Data:
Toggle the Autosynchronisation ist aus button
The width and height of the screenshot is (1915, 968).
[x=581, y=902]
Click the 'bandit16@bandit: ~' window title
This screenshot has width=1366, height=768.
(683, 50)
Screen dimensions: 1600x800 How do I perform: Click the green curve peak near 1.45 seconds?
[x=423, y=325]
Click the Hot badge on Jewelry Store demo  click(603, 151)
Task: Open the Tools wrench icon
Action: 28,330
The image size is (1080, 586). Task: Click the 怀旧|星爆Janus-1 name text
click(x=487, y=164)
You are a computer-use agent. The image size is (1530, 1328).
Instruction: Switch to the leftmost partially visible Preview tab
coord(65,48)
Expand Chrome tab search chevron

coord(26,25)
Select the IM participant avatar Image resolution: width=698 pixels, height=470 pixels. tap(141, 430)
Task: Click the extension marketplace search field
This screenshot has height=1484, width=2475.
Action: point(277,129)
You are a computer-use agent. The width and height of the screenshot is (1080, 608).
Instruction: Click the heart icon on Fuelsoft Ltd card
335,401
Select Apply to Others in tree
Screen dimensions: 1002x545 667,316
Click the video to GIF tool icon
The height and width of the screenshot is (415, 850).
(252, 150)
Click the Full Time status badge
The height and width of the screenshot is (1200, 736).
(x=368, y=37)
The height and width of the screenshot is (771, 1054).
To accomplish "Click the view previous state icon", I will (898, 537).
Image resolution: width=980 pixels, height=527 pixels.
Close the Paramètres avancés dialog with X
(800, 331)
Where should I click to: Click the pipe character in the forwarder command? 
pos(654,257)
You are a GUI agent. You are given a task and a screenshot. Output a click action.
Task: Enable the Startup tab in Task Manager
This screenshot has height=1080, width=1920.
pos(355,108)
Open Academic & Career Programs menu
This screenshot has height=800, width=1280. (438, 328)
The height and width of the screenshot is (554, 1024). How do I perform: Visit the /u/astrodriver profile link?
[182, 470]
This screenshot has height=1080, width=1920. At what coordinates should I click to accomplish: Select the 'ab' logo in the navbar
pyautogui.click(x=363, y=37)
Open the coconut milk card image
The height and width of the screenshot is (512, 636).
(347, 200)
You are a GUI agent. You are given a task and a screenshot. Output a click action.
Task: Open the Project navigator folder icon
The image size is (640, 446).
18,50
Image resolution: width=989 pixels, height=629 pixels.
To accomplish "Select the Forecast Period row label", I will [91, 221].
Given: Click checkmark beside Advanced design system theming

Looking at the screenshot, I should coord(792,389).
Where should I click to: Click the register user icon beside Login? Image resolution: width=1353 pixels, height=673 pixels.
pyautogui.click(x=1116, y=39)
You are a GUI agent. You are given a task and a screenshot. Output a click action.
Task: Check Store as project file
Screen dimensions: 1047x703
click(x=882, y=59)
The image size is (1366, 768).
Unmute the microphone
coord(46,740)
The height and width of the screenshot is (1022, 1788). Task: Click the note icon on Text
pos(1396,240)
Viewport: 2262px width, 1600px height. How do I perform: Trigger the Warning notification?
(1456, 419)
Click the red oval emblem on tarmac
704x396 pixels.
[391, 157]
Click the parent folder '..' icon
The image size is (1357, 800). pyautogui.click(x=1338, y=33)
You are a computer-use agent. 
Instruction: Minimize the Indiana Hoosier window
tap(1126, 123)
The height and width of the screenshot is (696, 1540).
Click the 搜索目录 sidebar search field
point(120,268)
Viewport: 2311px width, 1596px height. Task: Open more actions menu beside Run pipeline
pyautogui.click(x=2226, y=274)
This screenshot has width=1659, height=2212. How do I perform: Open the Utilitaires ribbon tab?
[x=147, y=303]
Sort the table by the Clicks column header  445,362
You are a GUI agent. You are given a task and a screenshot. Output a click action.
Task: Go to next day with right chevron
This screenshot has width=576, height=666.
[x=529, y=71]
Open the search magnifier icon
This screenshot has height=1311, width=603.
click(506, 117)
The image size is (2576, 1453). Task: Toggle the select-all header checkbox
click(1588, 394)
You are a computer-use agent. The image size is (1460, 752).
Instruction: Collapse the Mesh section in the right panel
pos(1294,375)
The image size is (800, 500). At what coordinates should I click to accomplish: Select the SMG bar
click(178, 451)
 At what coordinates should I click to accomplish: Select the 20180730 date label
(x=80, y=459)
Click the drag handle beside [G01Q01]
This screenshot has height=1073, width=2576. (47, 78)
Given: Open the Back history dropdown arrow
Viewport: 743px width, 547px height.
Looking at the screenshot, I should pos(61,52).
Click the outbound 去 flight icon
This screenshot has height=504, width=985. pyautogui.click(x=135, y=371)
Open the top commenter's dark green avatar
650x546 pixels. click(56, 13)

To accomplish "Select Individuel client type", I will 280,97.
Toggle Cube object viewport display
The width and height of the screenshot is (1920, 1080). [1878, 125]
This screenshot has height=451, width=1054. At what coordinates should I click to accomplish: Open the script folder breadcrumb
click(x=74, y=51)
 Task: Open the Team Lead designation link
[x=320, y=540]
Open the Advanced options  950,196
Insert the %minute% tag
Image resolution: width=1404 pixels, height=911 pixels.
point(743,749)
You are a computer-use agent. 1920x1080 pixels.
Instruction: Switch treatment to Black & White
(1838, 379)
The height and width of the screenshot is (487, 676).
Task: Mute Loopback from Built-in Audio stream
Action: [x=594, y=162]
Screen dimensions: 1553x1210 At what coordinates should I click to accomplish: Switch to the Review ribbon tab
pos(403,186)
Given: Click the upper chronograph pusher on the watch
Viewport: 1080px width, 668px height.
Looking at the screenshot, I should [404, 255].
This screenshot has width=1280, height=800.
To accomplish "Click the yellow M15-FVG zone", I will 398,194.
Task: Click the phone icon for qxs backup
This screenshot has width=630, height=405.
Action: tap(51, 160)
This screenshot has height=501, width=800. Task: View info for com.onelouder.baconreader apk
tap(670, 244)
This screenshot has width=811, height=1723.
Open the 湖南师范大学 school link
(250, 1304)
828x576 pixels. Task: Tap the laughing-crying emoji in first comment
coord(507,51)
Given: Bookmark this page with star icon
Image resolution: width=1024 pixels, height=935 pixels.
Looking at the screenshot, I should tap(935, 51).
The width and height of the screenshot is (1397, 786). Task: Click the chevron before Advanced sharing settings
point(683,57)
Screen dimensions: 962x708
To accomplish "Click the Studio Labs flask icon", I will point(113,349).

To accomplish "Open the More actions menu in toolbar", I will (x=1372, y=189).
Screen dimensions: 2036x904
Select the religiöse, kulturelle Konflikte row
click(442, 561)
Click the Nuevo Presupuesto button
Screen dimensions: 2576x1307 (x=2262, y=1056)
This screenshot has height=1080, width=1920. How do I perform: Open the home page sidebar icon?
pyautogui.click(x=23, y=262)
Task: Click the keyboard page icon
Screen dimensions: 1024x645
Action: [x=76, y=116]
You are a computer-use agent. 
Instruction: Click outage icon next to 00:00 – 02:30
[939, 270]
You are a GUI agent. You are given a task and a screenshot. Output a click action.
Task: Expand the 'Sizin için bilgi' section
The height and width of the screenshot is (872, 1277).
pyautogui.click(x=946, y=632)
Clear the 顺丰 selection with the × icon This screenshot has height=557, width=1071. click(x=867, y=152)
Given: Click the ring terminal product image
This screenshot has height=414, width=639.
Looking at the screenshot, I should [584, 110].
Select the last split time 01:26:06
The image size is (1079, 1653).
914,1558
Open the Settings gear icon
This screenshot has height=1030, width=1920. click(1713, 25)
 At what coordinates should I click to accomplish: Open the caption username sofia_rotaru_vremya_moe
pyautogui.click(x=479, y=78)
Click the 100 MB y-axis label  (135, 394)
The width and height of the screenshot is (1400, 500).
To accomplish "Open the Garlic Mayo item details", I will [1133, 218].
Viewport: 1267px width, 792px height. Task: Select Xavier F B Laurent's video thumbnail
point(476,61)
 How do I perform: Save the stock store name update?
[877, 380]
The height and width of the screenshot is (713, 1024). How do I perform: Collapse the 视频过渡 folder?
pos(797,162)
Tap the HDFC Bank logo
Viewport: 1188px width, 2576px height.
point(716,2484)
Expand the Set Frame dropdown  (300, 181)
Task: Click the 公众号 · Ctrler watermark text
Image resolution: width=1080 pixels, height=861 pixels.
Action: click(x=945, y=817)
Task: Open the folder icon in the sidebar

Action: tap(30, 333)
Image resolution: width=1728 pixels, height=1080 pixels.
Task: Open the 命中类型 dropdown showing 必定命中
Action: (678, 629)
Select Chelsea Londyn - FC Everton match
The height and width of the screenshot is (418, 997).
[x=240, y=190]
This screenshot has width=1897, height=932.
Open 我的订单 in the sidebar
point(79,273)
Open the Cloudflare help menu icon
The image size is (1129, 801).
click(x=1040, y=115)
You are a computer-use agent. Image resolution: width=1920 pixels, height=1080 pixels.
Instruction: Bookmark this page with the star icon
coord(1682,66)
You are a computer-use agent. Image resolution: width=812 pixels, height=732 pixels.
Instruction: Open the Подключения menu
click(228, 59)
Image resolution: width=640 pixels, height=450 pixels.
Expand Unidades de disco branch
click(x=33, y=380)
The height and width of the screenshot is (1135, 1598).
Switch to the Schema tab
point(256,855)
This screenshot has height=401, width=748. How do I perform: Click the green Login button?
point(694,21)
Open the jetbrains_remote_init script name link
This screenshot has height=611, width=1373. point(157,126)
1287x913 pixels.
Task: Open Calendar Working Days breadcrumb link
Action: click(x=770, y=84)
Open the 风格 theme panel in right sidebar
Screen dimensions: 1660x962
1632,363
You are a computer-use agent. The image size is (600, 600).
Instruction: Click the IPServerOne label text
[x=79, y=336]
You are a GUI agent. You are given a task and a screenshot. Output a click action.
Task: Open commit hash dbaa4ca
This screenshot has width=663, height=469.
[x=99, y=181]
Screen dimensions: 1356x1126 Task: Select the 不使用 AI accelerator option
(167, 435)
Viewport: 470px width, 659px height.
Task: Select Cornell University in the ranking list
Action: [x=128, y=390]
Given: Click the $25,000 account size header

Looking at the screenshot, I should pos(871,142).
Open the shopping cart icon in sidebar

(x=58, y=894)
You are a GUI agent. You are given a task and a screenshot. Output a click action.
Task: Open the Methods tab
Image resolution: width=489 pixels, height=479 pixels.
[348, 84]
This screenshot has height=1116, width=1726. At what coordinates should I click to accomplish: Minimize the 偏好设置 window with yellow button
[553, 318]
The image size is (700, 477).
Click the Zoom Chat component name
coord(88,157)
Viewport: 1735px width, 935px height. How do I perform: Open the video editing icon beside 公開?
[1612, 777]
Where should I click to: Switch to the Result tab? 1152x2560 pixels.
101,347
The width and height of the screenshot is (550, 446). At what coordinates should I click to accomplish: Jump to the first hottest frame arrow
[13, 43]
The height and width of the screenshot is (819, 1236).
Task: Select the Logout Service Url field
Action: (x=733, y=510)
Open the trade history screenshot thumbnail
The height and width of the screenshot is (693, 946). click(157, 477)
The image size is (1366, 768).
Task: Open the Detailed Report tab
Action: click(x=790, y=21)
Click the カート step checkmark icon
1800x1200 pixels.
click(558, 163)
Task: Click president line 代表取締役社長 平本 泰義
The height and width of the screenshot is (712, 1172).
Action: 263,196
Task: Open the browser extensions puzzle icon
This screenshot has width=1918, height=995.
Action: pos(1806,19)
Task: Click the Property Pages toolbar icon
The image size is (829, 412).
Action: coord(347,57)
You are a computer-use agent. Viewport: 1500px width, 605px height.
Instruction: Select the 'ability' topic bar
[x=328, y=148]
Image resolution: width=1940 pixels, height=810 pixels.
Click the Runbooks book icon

What the task asks: Output everything from the line containing "Image resolution: width=1940" down to the end of the items as a JSON list of strings, one string per line, leaving out blank lines.

Solved exercise:
[
  "Image resolution: width=1940 pixels, height=810 pixels.",
  "Click the Runbooks book icon"
]